EQUIPA DA ADF
Pouco depois de a COVID-19 ser declarada uma pandemia, em Março de 2020, o Secretário-Geral das Nações Unidas, António Guterres, apelou para a paz para que o mundo possa centrar as suas atenções em derrotar o vírus.
“O vírus não se preocupa com a nacionalidade ou etnia, facção ou fé. Ele ataca a todos, sem tréguas,” disse ele. “A fúria do vírus ilustra a loucura da guerra.”
Dois novos relatórios afirmam que, apesar da COVID-19, certas regiões em África continuaram a ser assoladas pela violência.
Os conflitos reduziram a nível global, de acordo com o relatório anual de 2020, feito pelo projecto de Localização de Conflitos Armados e Dados de Eventos (ACLED).
“A violência política diminuiu em aproximadamente 22%,” lê-se no relatório, destacando África como uma excepção. “As mortes resultantes da violência política diminuíram em 19%… em todas as regiões, exceptuando a África.”
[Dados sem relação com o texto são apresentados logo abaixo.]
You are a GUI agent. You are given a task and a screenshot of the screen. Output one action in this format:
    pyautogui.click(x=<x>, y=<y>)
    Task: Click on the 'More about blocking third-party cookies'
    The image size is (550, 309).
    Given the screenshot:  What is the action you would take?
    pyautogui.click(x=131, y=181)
Outra organização, o Centro Africano para a Resolução Construtiva de Litígios (ACCORD), tem estado a comunicar, desde Abril de 2020, sobre como a pandemia afecta os conflitos continentais. Correlaciona os elevados números de infecção pela COVID-19 na África Subsaariana com as zonas de instabilidade, como a Etiópia, Moçambique e Nigéria.
Escrevendo para o ACCORD, o pesquisador Rui Saraiva recentemente examinou Cabo Delgado, uma província do norte de Moçambique, onde casos cada vez mais crescentes de COVID-19 coincidiram com um aumento na violência perpetrada por insurgentes islamitas com ligações com o ISIS.
Ao deixar mais de 670.000 pessoas deslocadas, os ataques perpetrados pelo Ansar al-Sunna exacerbaram o impacto da pandemia.
As forças de segurança “são ineficientes em abordar a raiz deste problema a curto ou a longo prazo,” escreveu. “Abordagens paragramáticas, adaptativas e holísticas focalizadas na resiliência têm maiores probabilidades de abordar de forma eficaz a interacção entre o extremismo violento e as ameaças de segurança humana, como a crise da COVID-19.”
Embora a pandemia da COVID-19 tenha feito 131.000 vítimas mortais em África e infectado mais de 4,8 milhões de pessoas nos passados 14 meses, também providenciou uma cobertura para as forças governamentais, insurgentes, militares e organizações criminosas para reprimir ou atacar os civis.
“Os eventos extremos como a pandemia do coronavírus tiveram um impacto directo e significativo na desordem,” director de pesquisas do ACLED, Roudabeh Kishi, escreveu num artigo, de Julho de 2020, para a revista Foreign Policy. “Os governos podem adoptar legislação imediata para limitar a actividade dos cidadãos, e os actores estatais e não estatais podem de igual maneira explorar a instabilidade à volta da pandemia, das calamidades naturais ou de eventos semelhantes, para avançarem as suas prioridades políticas.”
O relatório de 2020, do ACLED, divulgado em Março de 2021, enfatizou alguns desenvolvimentos surpreendentes.
Os ataques contra civis diminuíram em todo o mundo, de 2019 a 2020, excepto os raptos, que aumentaram na Nigéria em 169% e na República Democrática do Congo em 21%.
A violência política em África aumentou em 4.328 incidentes, causando 9.298 mortes. O relatório também observou o aumento na identidade das milícias, que estão organizados por factores, tais como religião, região ou etnia, em África no ano passado, “com um aumento de 46% no número de identidades de militantes activos distintos e nomeados em 2020, em comparação com 2019.”
As organizações extremistas violentas claramente tiraram vantagens da pandemia, enquanto o Boko Haram continuava a aterrorizar a Nigéria e as partes circunvizinhas da região do Lago Chade, o al-Shabaab desencadeava ataques regulares na Somália e os extremistas lutavam contra as forças estatais e da coligação no Sahel.
O apelo de Guterres para a paz, entretanto, continua.
“Será essencial para os países africanos sustentarem os seus esforços para silenciar as armas e combater o extremismo violento,” disse. “Eu felicito o apoio dos africanos ao meu apelo para um cessar-fogo global.”